The lines you need are those holding the word "Gadgets"; pull them from the material.

§ **Dataset**
= Beginning of Section =
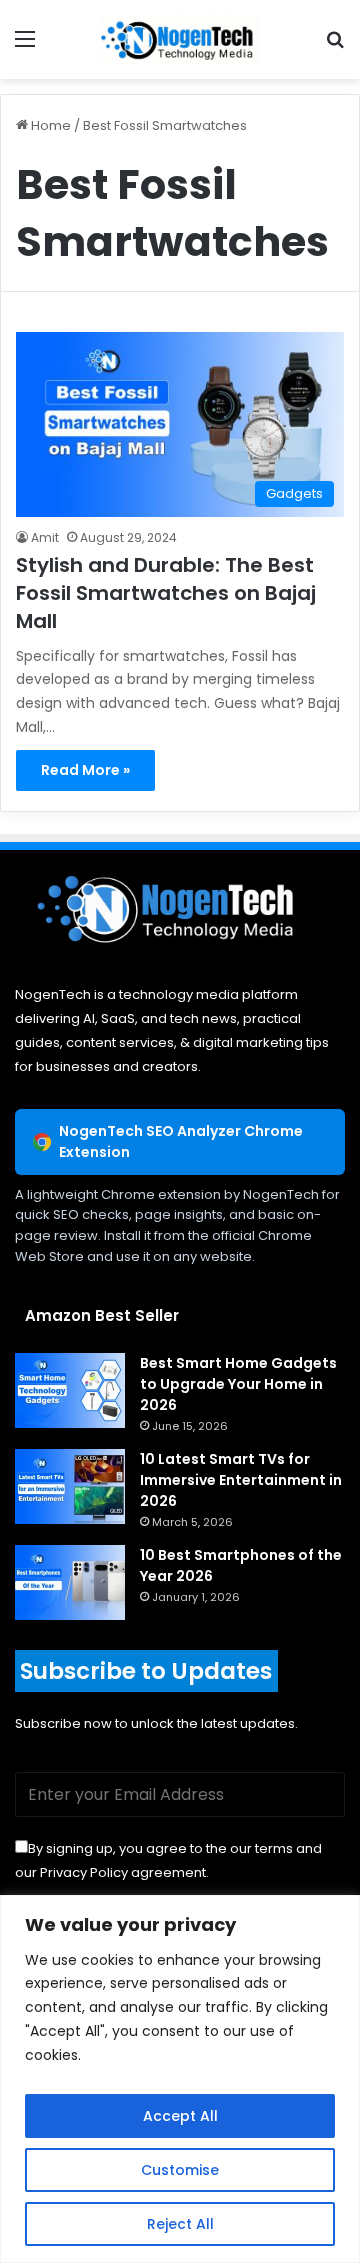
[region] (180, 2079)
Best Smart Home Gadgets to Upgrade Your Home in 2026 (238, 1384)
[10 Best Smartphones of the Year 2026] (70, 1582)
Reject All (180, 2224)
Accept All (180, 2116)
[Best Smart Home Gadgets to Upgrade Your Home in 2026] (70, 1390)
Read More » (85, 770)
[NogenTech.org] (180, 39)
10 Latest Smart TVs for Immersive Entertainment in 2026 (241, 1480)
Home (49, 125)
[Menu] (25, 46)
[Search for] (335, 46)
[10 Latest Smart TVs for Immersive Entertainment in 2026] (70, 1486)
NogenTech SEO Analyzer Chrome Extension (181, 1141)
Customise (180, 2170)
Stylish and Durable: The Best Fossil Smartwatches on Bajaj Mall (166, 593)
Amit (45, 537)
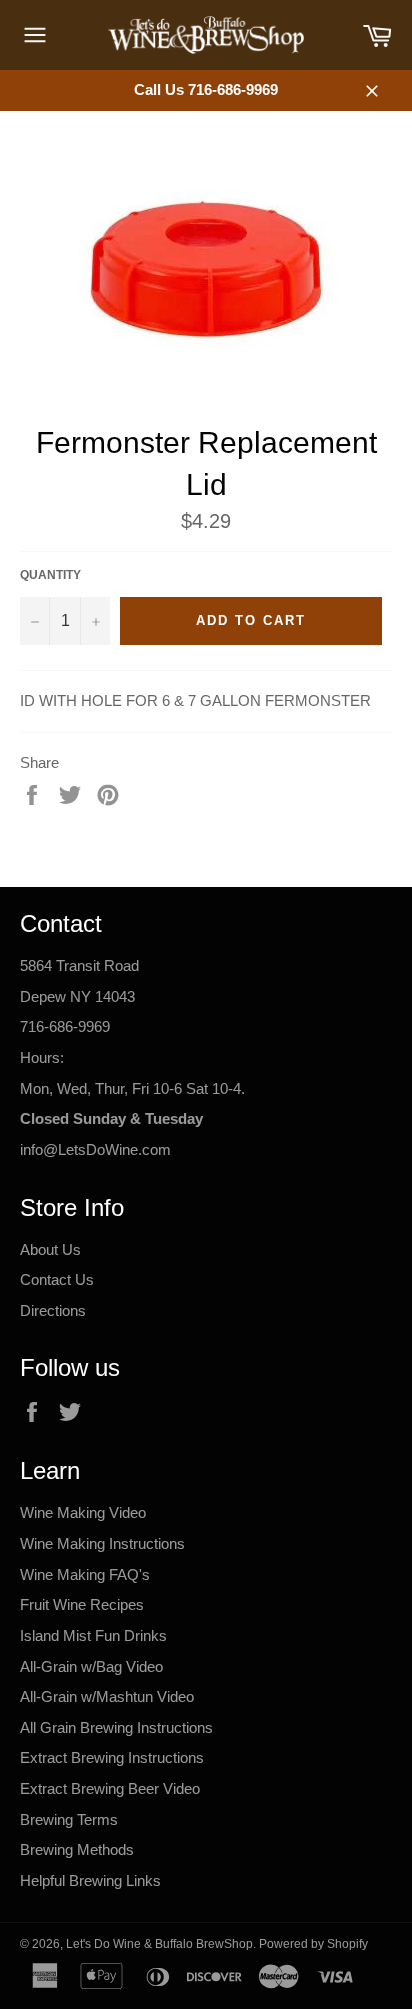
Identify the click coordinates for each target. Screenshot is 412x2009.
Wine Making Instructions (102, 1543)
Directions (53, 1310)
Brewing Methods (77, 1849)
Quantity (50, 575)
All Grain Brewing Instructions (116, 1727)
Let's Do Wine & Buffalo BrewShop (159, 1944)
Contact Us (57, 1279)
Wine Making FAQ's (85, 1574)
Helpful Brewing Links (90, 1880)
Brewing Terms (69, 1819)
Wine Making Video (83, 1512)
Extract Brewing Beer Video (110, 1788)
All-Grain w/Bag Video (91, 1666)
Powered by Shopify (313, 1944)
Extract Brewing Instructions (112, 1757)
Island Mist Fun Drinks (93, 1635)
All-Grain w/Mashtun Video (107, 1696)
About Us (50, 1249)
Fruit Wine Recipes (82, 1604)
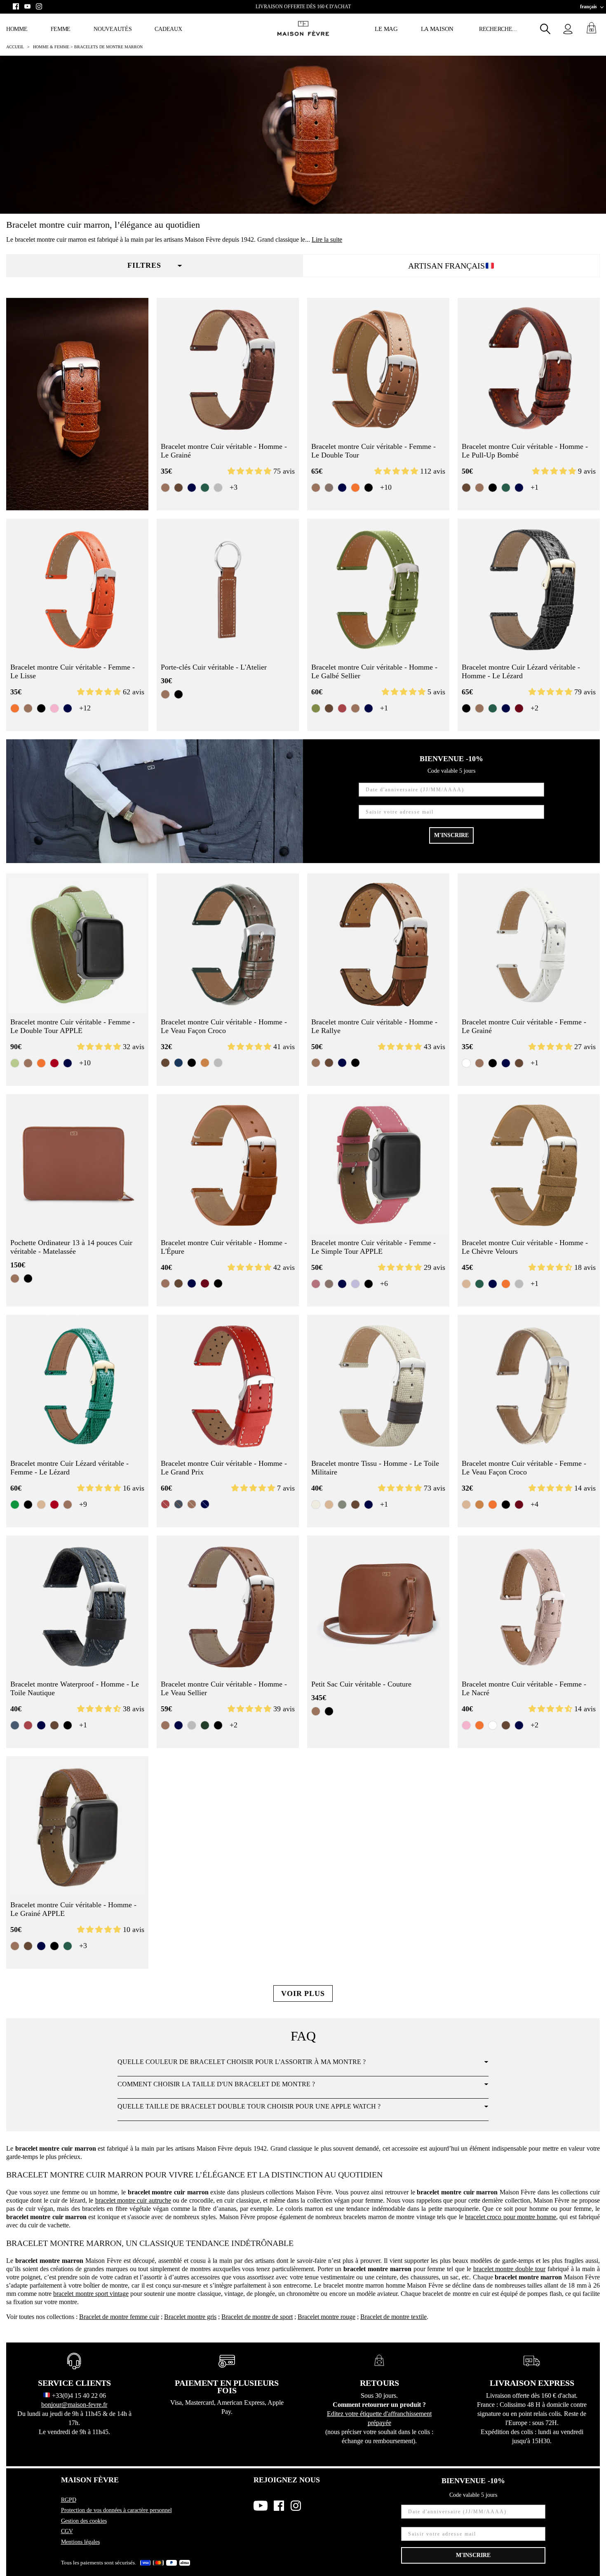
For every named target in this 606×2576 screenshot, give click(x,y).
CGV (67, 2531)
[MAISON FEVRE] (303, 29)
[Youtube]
= End of Section =
§ **Answer section**
Best Smart Home Gadgets to Upgrade Your Home in 2026 (238, 1384)
[Best Smart Home Gadgets to Upgrade Your Home in 2026] (70, 1390)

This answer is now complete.